“I exchanged messages with Austin’s father. I consider the matter over. They’ve lost a son. Please let the family and the matter rest. It matters little at this point what anyone, official or otherwise, communicated to me. I take full responsibility for what I said.
“Lastly, I want to be perfectly clear: No one connected to OU athletics has shared any information with me regarding this matter whatsoever. For these express situations, I keep my distance from my school to maintain objectivity. What contact I do have is purely to support or encourage those in the difficult role of leadership.”
ADDITIONAL UPDATE: Cherokee Ballard, public information officer for the Medical Examiner’s office, released the following statement:
“Our pathologist determined the cause and manner of death based on the
medical evidence and tests performed. In our opinion, the death was
accidental.”The report of the medical examiner’s investigation signed July 5 checked the “accident” box regarding the OU senior linebacker’s manner of death. An information copy of the report was released a week later.
The one-page report listed five painkillers — oxymorphone, morphine, hydrocodone, hydromorphone and oxycodone — and the anti-anxiety medication alprazolam. The cause of death is detailed: “Pulmonary edema and aspiration pneumonia” due to “central nervous system depression” due to “probable mixed drug toxicity” from the substances, the report reads.
Click here to download a PDF of the Oklahoma Medical Examiner's report on Box's cause of death.
The website of the Houston station, The Game 1560-AM, featured an online audio link of Tillman’s comments Aug. 23, but it was not on the site this morning.
“It was pulled down, and I haven’t been able to get a clear answer on it,” said Del Johnson, a station producer. “I think it might have been pulled down because the file was corrupted.”
Kenny Mossman, OU’s senior associate athletic director for communications, responded to Tillman’s allegation this morning.
left Spencer Tillman
Wade Burleson, senior pastor at Emmanuel Baptist Church in Enid, has served as the family’s spokesman. He released the following statement.
“Spencer is a fantastic guy, and I like him a great deal,” Burleson said. “He is woefully mistaken, however, on his conjecture. Those of us who knew Austin understood his level of excitement for the coming football year, the detailed plans he had for his future after graduation from OU and the wonderful relationship he had with his girlfriend, parents and teammates. He suffered from no depression.
“In my job as police chaplain, I have been at the scene of nearly 100 suicides. There is no way Austin committed suicide. There was no note, no signs and no ultimate reason for Austin to intentionally end his life. On the contrary, he had a great deal for which to live. His death was accidental.”
Box’s parents, Gail and Craig, characterized their son’s death as an accident in a July 11 statement.
“It is with much sadness we look back and see that recently Austin had turned to other methods of managing his pain,” they wrote. “Methods that we hope if others are employing, they will see this tragic accident as a message and think about the consequences.

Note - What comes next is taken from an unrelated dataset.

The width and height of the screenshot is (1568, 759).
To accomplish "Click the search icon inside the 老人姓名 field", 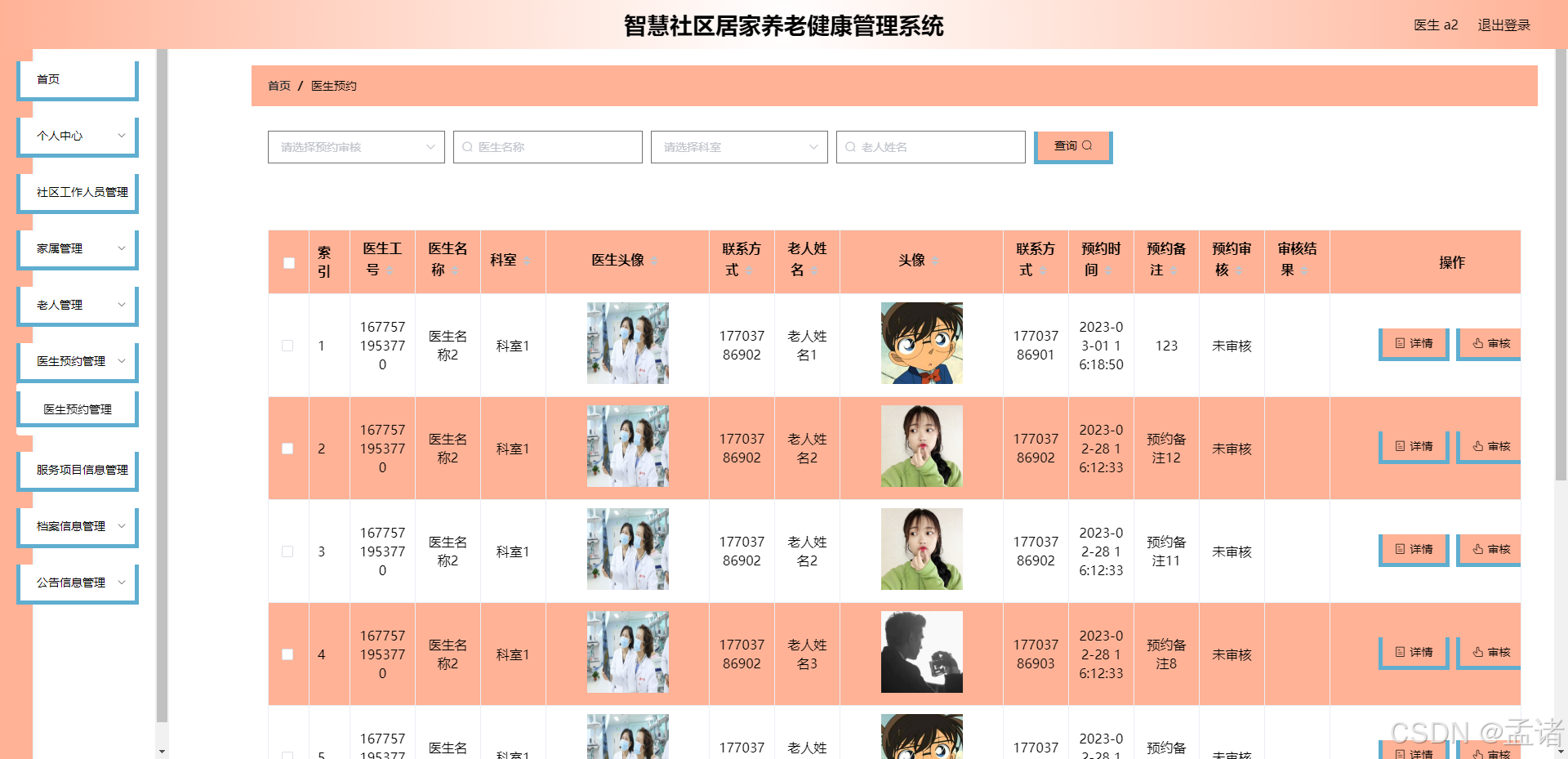I will [850, 147].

Our greatest regret is that Austin did not feel he could share his pain with those who loved him, and those he touched. He chose to suffer in silence rather than to feel he let someone down, or hurt his family.”
Box died May 19, less than a week after earning his diploma. The athlete had redshirted as a freshman and never played his senior season of eligibility at Oklahoma. After breaking his back at Enid High School, the standout was plagued with elbow and knee injuries during his first two OU seasons, and endured relentless back pain that required him to rest for five games.
Tillman, a former All-American running back at OU in the 1980s, served as captain on the 1985 national championship team. UPI named him the 1982 Player of the Year in the Big Eight Conference. The Tulsa native earned bachelor’s degrees in both journalism and communications from OU.
In 1999, Tillman joined CBS Sports as lead studio analyst for “College Football Today.” He’s also covered the NCAA tournament and anchors regional broadcasts on Fox Sports Net. He has worked as WABC-TV’s sports anchor in New York.